Travail à faire: D'après le compte-rendu des entretiens, qui représente Reporters sans Frontières à Tunis ?

━━ Texte fourni

Compte-rendu des différents entretiens effectués par CLARA & CVDTunisie avant la date du scrutin
· Entretien avec Daniel Soil, délégué Wallonie-Bruxelles à Tunis et Alexandre Delvaux, son collaborateur, analyste en communication et médias (20/10 - 17h)
· Entretien avec Monder Cherni, Secrétaire général de l’Organisation de lutte contre la torture en Tunisie (20/10 – 19h) et candidat aux élections pour le du parti PCOT (Parti Communiste Ouvrier de Tunisie).
· Entretien avec Olivia Gré, représentant de Reporters sans Frontières à Tunis (21/10/2011 – 10h).
· Entretien avec Naceur Keffi (Porte-parole), Lamia Grar (Directrice) et Abdel Hassen (Président) de l’Arab Institute For Human Rights (21/10 - 11h30)
· Entretien avec Mounira Nacib, représentante syndicale dans le secteur de l’enseignement (21/10 – 17h)
· Entretien avec Leila Toubel, réalisatrice et metteuse en scène du théâtre Hamra (22/10 – 9h30).
· Entretien avec Zina Hammami, ouvrière syndicaliste du secteur textile, et candidate aux élections sur la liste du rassemblement PRD.
· Entretien avec la représentante d’ATIDE à Tunis, sur le déroulement des préparatifs électoraux (22/10 – 12h30)

━━━━
━━ Données fournies

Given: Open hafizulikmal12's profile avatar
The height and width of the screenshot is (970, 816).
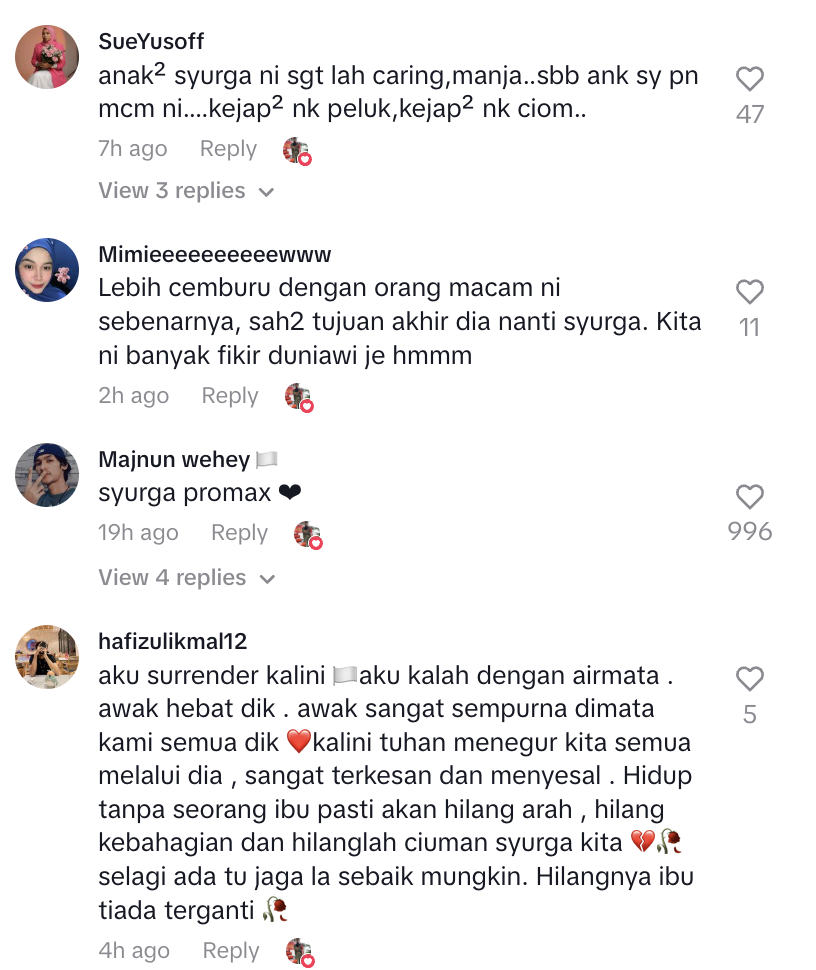Looking at the screenshot, I should tap(47, 657).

━━━━

Bonne réponse: Olivia Gré.